The man who is a professional wrestler got the hell beaten out of him by the man who isn’t a professional wrestler, leading to McAfee kicking Miz in the face to get the win, but not before falling over whilst hitting his own move.
Also, McAfee got a huge assist from American football player George Kittle, who was sat at ringside, and nobody said a word!
For obvious reasons, this is a very difficult match to write about now.
Windham Rotunda, the man behind the Bray Wyatt character, passed away in August after a heart attack, following an extended leave of absence from TV.
A bout of COVID-19 prior to his death scrapped proposed WrestleMania plans with Bobby Lashley, making his Pitch Black match with LA Knight at the 2023 Royal Rumble Wyatt’s final televised bout.
Unfortunately - and there’s no easy way to say this - it wasn’t very good.

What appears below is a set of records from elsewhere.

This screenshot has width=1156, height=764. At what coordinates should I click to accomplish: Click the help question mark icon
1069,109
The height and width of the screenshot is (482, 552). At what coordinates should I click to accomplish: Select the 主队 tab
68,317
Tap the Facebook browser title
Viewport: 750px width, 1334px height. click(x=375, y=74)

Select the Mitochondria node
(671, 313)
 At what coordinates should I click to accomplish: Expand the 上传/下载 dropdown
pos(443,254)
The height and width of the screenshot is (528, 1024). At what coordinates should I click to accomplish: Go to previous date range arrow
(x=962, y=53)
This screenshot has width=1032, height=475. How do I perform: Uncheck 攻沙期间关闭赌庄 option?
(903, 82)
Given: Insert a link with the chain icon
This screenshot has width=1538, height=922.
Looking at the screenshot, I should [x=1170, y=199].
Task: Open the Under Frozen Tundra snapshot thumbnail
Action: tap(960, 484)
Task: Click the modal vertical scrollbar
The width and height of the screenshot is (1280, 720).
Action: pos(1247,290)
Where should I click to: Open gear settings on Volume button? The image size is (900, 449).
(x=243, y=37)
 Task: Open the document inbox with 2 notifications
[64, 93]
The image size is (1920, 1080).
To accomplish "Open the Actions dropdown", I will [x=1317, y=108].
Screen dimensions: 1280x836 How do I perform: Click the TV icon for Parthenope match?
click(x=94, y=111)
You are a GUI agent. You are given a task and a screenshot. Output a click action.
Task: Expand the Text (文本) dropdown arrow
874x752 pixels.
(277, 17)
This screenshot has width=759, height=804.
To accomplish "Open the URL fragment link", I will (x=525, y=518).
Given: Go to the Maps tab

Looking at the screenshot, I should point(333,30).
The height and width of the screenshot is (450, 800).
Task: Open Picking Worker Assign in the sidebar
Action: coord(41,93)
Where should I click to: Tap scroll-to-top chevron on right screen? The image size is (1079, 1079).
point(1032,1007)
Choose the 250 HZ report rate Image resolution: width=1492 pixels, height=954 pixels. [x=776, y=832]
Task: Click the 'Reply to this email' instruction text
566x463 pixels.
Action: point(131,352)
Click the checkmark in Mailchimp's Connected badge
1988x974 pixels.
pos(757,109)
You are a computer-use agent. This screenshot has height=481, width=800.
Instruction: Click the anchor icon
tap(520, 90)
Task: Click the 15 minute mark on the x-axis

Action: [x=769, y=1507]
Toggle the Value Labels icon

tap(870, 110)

First of all, it was sponsored by Mountain Dew, which is never a good sign. Secondly, it took place with the lights all dimmed to show off that Bray had raided a 90s raver’s house for all their glow-in-the-dark makeup.
This made it very hard to take anything here seriously and the actual wrestling wasn’t fantastic either - not to mention the nonsense with Uncle Howdy after the bell.
Fortunately, Wyatt left his fans with so many other wonderful memories, and those are the ones people choose to think of when they remember him.
Anyone who claims WrestleMania 39 was perfect clearly forgot that WWE made us sit through some Miz-centric nonsense not once, but twice.
One night removed from the McAfee fiasco, Snoop pulled the same trick again by announcing that Miz had yet another impromptu match. This time, it was against Shane McMahon!
It should have been clear that this segment was doomed when Shane-O-Mac got out of breath jogging down to the ring, but the bell rang anyway, and the match was on.
And then very quickly off.
Shane threw some of his awful punches, did a drop-down, and then a leapfrog, which blew out his quad and sent him down to the mat, just like his old man 18 years prior.
With McMahon out of action after doing a basic move, it fell to 51-year-old rapper Snoop Dogg to improvise. He punched Miz twice, then hit the Least Electrifying Move in Sports Entertainment to give himself the win.
This was a car wreck from start to finish and, even though it was perversely hilarious, it has to go down as the worst match of the whole year.